Packing: Bug & I shared a single container of pita bread (although I photographed it with both lunches), so his lunch wasn’t as large as it looked. Packed in two 350ml containers from a Lock & Lock lunch set. This is the container I always reach for when I’m in a hurry. I like its built-in subdividers — all I have to do is fill three little spaces and I’m done, no real thought required for arrangement (easy on my brain when I’m slammed). Unfortunately I don’t know of a reliable U.S. source for these, so I’ll just apologize in advance.

Contents of my lunch: Same as Bug’s, but I packed little skewers of plum tomato and store-bought marinated bocconcini (mozzarella balls) instead of the blackberries.

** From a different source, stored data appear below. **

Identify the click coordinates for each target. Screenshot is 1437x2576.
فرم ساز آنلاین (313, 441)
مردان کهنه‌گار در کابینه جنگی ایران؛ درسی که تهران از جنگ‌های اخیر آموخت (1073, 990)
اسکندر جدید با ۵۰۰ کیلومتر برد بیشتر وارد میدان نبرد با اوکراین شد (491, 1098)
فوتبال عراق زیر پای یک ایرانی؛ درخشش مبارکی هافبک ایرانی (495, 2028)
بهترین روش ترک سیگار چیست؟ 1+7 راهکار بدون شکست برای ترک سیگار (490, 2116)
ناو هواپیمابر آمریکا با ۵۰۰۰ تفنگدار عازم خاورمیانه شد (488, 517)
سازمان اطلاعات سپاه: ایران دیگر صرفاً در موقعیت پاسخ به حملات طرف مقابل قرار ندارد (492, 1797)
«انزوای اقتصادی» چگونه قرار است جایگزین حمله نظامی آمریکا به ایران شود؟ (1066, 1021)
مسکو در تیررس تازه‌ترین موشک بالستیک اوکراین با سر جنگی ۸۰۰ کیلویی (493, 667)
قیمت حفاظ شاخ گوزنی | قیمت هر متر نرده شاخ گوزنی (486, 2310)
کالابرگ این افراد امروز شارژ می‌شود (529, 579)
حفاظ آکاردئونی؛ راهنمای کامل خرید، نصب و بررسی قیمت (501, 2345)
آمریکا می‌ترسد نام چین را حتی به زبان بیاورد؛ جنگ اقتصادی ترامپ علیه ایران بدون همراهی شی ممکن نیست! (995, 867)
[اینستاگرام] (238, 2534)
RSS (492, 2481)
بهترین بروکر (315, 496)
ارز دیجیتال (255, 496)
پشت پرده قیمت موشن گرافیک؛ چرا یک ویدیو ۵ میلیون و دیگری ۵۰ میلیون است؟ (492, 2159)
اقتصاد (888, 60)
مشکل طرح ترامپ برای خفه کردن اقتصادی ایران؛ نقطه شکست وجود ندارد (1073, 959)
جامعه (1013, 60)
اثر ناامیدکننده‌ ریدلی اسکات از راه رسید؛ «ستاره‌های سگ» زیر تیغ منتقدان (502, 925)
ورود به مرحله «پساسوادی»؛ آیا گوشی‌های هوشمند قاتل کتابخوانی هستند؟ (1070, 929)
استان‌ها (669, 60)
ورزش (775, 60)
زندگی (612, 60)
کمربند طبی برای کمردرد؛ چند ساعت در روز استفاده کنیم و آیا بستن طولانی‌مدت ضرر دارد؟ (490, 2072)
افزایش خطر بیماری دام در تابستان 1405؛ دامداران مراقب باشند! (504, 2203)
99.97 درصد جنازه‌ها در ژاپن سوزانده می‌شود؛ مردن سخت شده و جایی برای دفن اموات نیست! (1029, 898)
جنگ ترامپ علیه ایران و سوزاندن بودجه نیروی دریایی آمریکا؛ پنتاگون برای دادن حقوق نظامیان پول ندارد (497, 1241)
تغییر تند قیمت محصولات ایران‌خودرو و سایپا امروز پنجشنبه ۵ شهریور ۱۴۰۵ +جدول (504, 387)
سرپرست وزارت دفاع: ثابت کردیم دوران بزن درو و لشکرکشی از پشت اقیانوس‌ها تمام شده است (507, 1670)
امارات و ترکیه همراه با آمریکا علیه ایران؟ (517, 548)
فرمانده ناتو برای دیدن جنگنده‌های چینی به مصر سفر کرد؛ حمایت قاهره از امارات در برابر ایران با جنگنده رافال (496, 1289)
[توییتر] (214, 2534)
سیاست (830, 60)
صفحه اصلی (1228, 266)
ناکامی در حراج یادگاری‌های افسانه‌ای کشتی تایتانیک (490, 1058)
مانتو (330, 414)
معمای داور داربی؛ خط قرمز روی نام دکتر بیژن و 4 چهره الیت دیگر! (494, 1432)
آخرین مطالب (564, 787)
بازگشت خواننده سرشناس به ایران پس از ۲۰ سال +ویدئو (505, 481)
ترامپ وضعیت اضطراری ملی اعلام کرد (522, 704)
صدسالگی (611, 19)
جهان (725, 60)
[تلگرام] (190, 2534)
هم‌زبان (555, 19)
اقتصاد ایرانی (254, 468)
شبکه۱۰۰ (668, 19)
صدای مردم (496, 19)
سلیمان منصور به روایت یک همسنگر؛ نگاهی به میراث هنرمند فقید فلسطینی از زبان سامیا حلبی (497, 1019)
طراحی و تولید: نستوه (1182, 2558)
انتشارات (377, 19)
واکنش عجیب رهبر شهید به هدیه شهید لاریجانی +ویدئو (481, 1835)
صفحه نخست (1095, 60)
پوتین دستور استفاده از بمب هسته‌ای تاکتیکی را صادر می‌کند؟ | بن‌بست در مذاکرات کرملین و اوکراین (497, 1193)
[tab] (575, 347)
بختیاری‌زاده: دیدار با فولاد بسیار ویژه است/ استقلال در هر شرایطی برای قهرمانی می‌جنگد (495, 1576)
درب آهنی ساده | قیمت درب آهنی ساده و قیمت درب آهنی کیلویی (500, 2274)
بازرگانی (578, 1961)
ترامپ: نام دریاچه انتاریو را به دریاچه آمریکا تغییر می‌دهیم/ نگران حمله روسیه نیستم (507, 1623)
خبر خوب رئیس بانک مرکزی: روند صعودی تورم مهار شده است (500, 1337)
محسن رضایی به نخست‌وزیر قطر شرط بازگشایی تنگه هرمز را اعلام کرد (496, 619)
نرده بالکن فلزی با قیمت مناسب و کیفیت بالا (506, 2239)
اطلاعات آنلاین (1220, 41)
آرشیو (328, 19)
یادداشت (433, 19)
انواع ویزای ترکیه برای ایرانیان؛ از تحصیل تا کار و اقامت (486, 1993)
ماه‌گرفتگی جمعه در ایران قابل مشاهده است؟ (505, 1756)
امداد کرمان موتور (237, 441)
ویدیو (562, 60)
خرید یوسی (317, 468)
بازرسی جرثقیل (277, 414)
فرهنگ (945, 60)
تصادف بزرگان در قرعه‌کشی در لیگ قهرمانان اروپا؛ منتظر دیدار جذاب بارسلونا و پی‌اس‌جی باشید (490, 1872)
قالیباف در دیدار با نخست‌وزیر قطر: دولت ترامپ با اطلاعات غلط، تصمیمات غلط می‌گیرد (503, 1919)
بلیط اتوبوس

Bug didn’t like the look of the bocconcini when I was packing, so I omitted them from his lunch and tried to make them look fun in mine to see if they would pique his interest when we ate. No such luck with Bug, but all of his little friends were interested in the little Anpanman-themed picks. Anpanman is a popular cartoon for kids in Japan, with characters based on food (the villains are Bacteria Man) — pretty amusing.


(Disclaimer: I have no commercial affiliation with Aidell’s or any other business listed here.)